In the California case, lawyers representing minors cleared a legal hurdle that allows them to pursue a claim that Facebook, Instagram, Snap Inc., TikTok Inc. and Alphabet Inc.'s YouTube knew that the physical harms of social media were “foreseeable and substantial,” Kuhl wrote her the ruling. The judge pointed to the “obvious inequality” between “unsophisticated minors” and the internet companies “who exercised total control over how their platforms functioned.”
Internet companies have long relied on Section 230 of the Communications Decency Act, a federal statute that has consistently shielded them from liability over comments, ads, pictures and videos on their platforms. Importantly, Kuhl ruled that laws protecting free speech and Section 230 don't stop the negligence claim in the collection of California cases from going forward.
Kuhl ruled the social media companies could be held liable for the allegations because they are “based on the fact that the design features of the platforms — and not the specific content viewed by plaintiffs — caused plaintiffs' harms.”
“This decision is an important step forward for the thousands of families we represent whose children have been permanently afflicted with debilitating mental health issues thanks to these social media giants,” lawyers for the plaintiffs said in a statement. “We are determined to use every legal tool at our disposal to hold these companies accountable for their actions and reach a just resolution.”

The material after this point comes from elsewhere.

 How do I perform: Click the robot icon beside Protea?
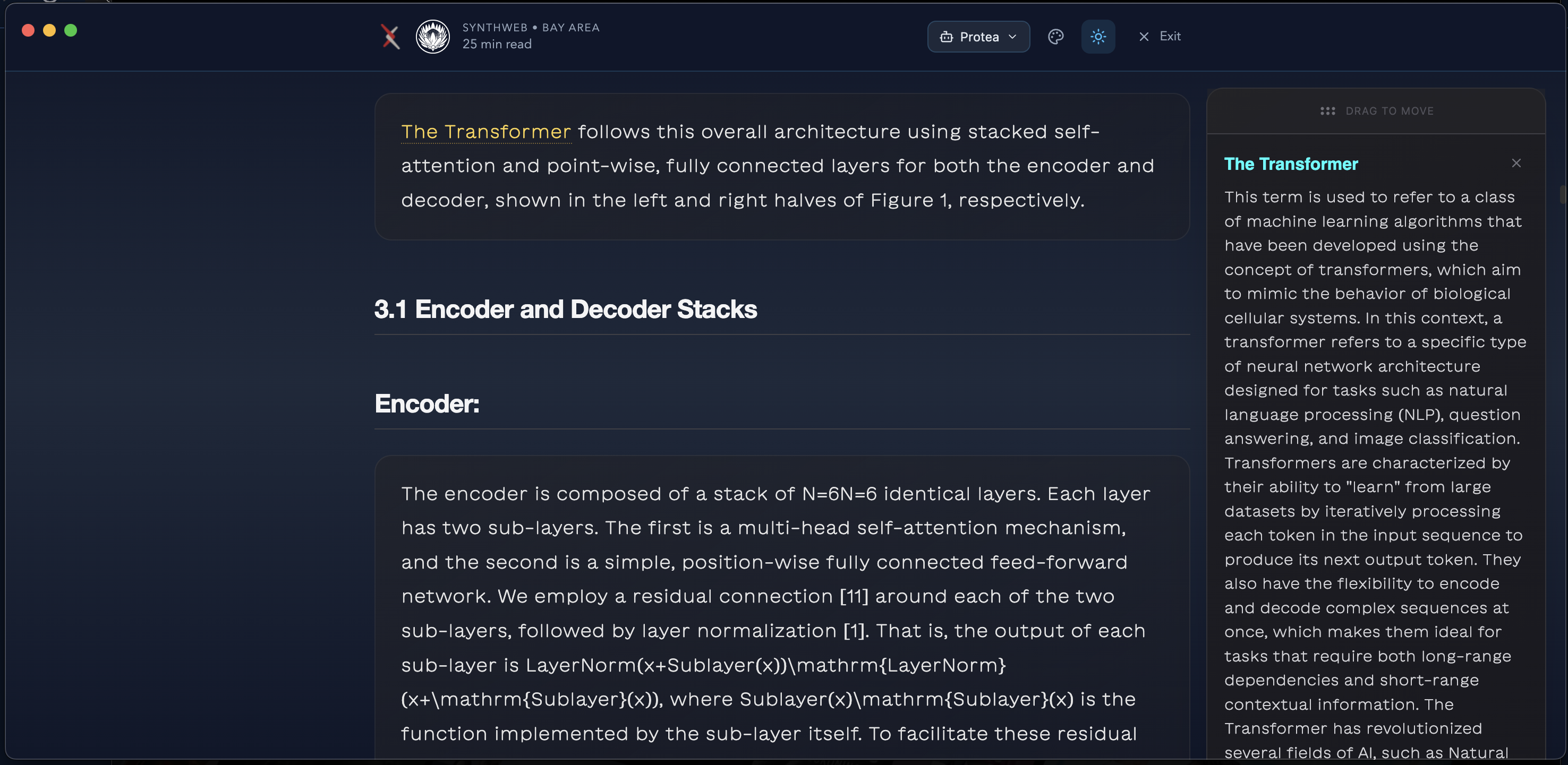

Google defended its practices in a statement Friday.
“Protecting kids across our platforms has always been core to our work,” Jose Castaneda, a Google spokesperson, said. “In collaboration with child development specialists, we have built age-appropriate experiences for kids and families on YouTube, and provide parents with robust controls. The allegations in these complaints are simply not true.”
The other companies didn't immediately respond to requests for comment on the ruling but they too have defended their practices in the past. Antigone Davis, Meta's Global Head of Safety, responded to one of the lawsuits in March saying the company wants teens to be safe online and offers more than 30 safety tools for kids and families, including supervision and age verification technology.

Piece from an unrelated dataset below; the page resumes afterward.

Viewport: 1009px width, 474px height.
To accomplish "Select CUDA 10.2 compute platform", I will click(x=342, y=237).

The judge also tossed out seven other claims in the lawsuit, including an argument that the companies should be held liable for the defective design of their platforms. The concept of product liability was “created in a different era to solve different problems,” Kuhl wrote. Social media present “new challenges” under the law, she said, because they're not tangible. “One cannot reach out and touch them,” she said.
Lawyers representing minors in the similar collection of lawsuits filed in federal court also face a request by the companies to dismiss the litigation.
The case is Social Media Cases, 22STCV21355, Superior Court of the State of California, County of Los Angeles.